# TEXTO FACILITADO:
_ _ _ _ _

El peregrino insumiso

La reciente evolución del Camino de Santiago, y su creciente popularidad, han provocado cambios radicales en la experiencia de la peregrinación. Las quejas de los peregrinos veteranos, o de aquellos que acuden por vez primera buscando el sentido tradicional en una ruta histórica que conduce a Santiago, se pueden resumir en tres ideas: masificación, mercantilización y falta de espíritu peregrino. Entre las causas de este panorama se cuentan la multitudinaria irrupción de senderistas y turistas de bajo coste que están en el Camino como podrían estar en Sierra Morena, el saqueo cotidiano practicado por muchos negocios de la ruta que tienen como víctima propiciatoria al ave de paso, la incapacidad de las administraciones de todo pelaje para entender y respetar el sentido de la peregrinación o el mercadeo de todo lo relacionado con el peregrino, incluidas las credenciales “Corte Inglés”.

Ante la rápida degradación de los valores del Camino, especialmente en ciertos tramos y épocas del año, cada vez son más los peregrinos que reaccionan en clave de objeción o insumisión. El peregrino insumiso, indignado por la apropiación que otros han hecho del Camino para hacer negocio o política, rechaza la posibilidad de renunciar a seguir recorriendo su itinerario, pero conocedor de los problemas que lo afectan, por todos los medios busca soluciones para evitarlos o, al menos, aminorarlos.

_ _ _ _ _

# MATERIAL PROPORCIONADO:
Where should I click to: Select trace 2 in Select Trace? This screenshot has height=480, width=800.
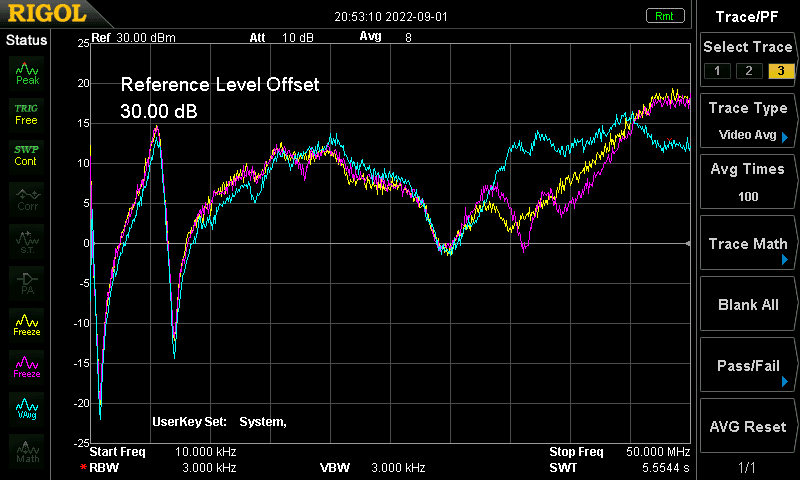[x=749, y=71]
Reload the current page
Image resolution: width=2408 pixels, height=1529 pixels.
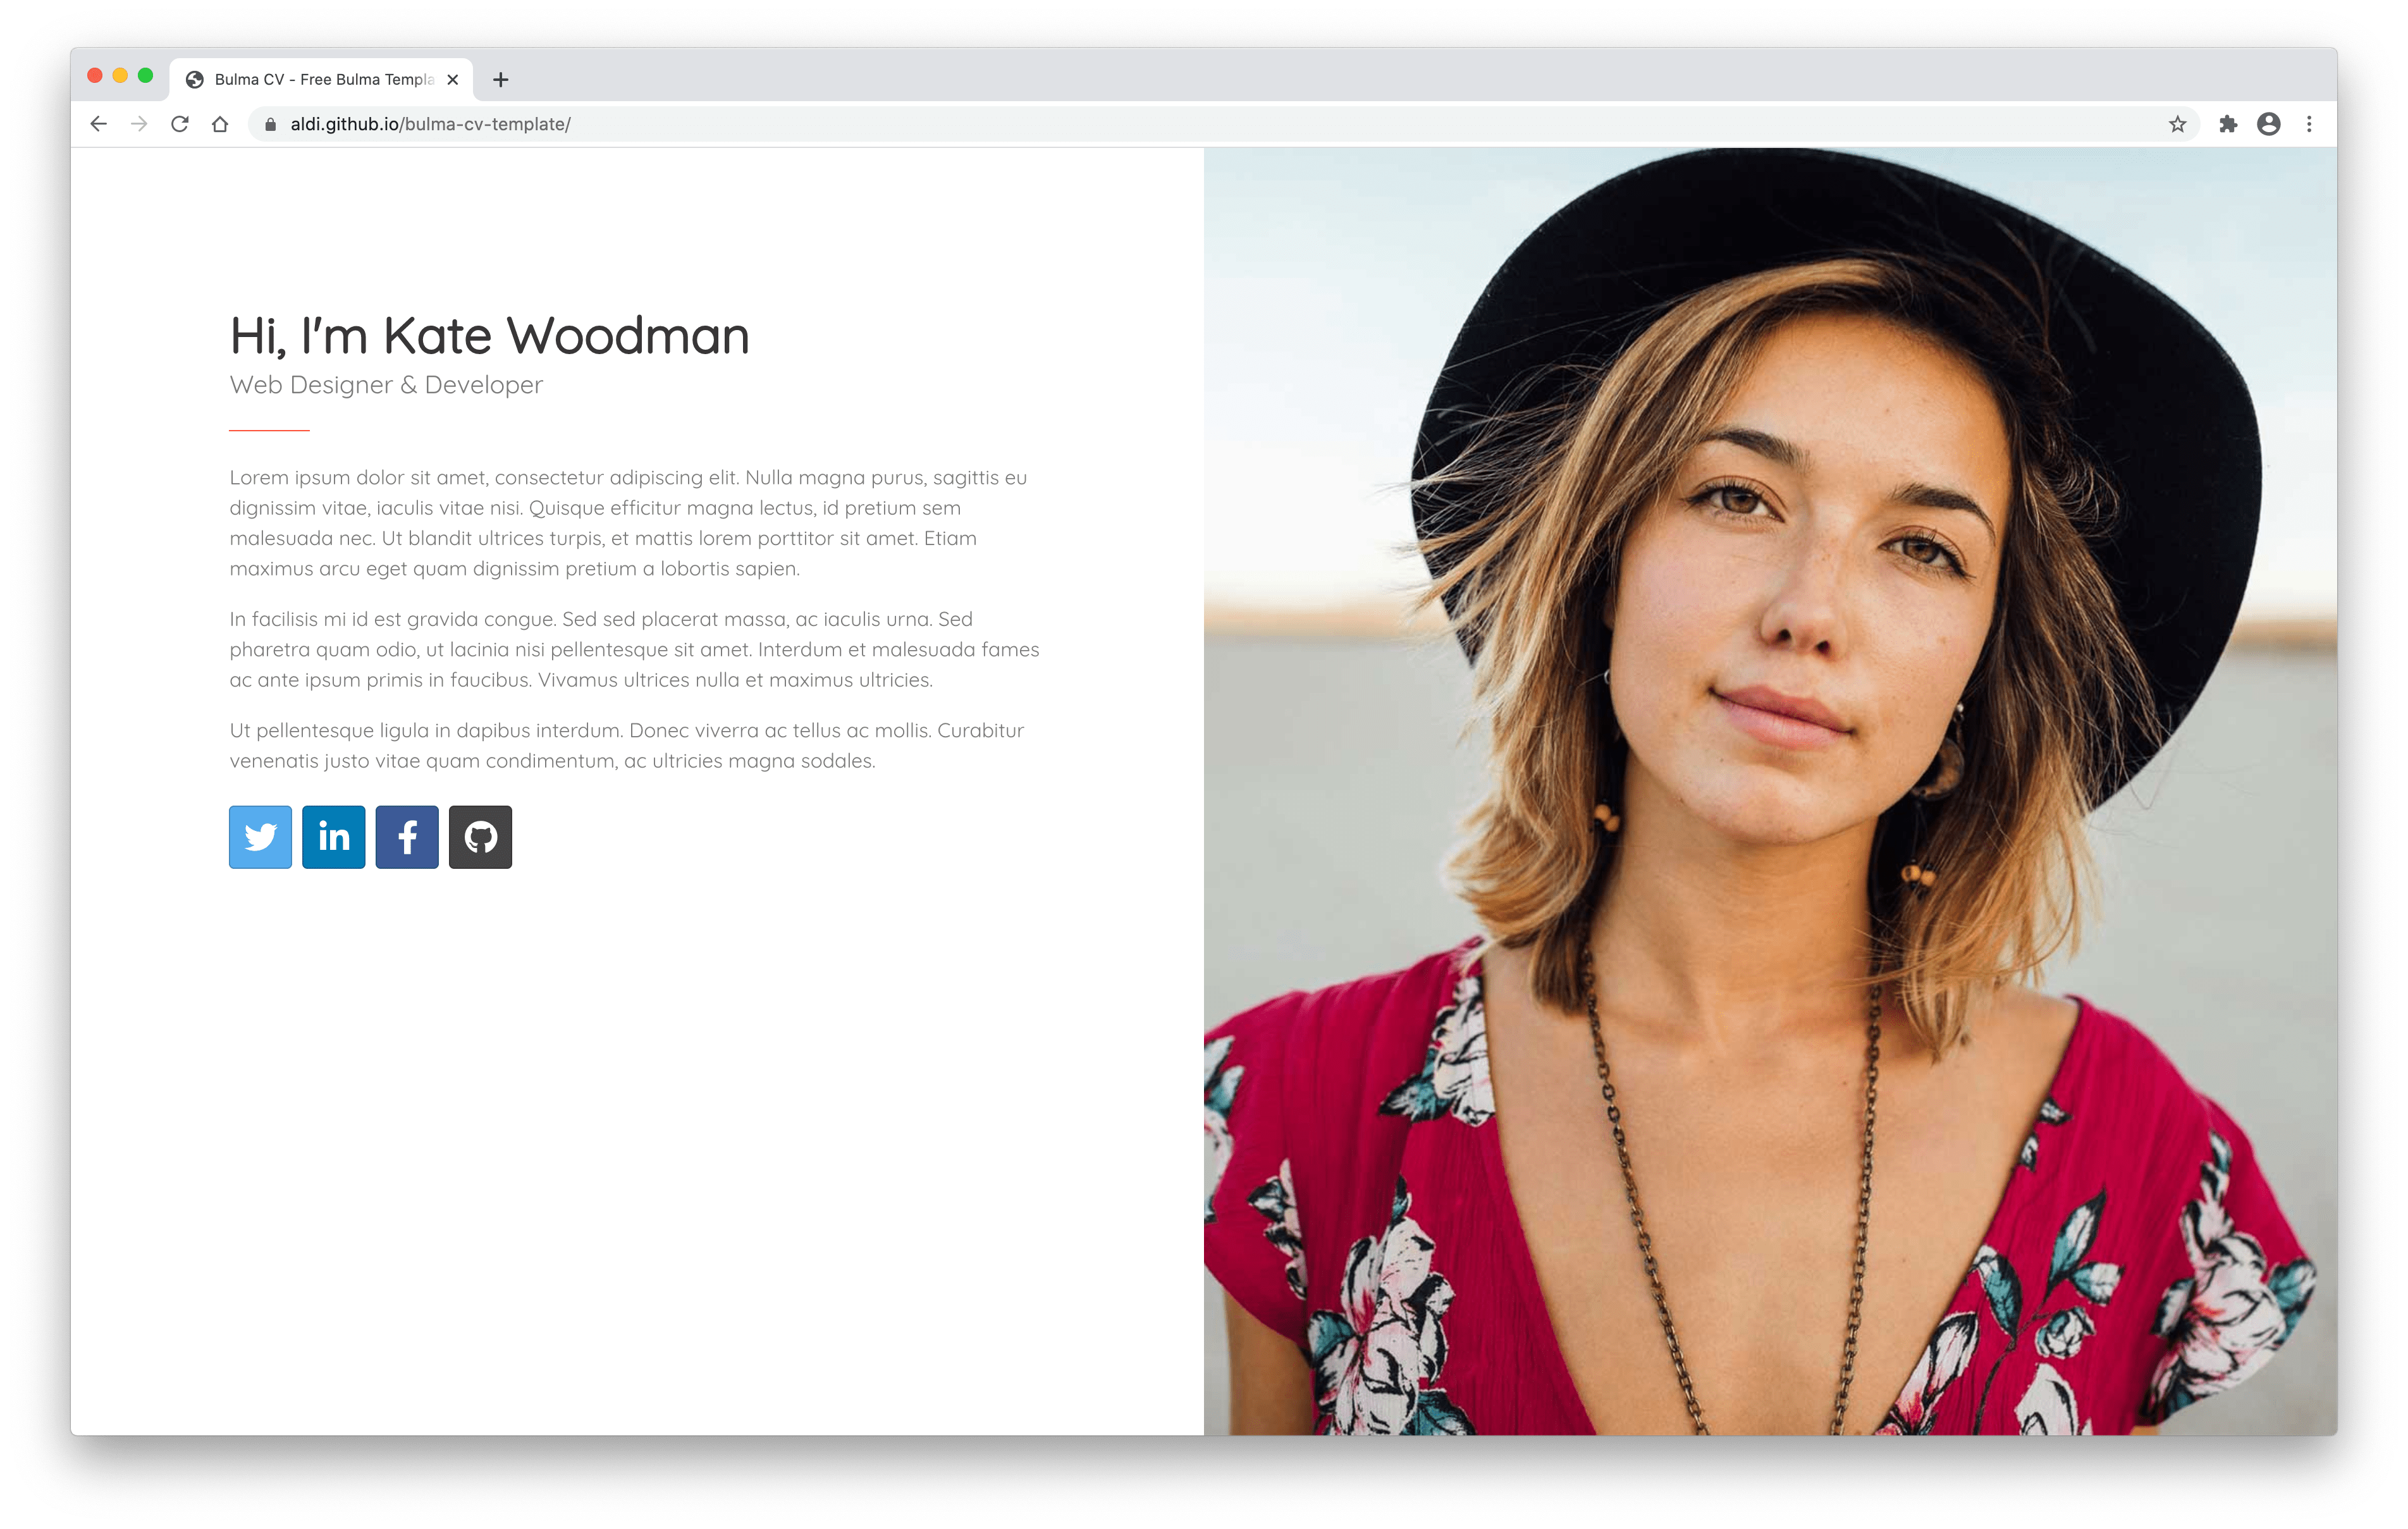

_ _ _ _ _

# OBJETIVO DEL EJERCICIO:
Reescribe el fragmento del texto sobre el Camino de Santiago que va desde "Ante la rápida" hasta "al menos, aminorarlos.", poniendo "caminante rebelde" en lugar de "peregrino insumiso". Los datos son un material aparte, independiente del texto.

# RESPUESTA ESCRITA:
Ante la rápida degradación de los valores del Camino, especialmente en ciertos tramos y épocas del año, cada vez son más los peregrinos que reaccionan en clave de objeción o insumisión. El caminante rebelde, indignado por la apropiación que otros han hecho del Camino para hacer negocio o política, rechaza la posibilidad de renunciar a seguir recorriendo su itinerario, pero conocedor de los problemas que lo afectan, por todos los medios busca soluciones para evitarlos o, al menos, aminorarlos.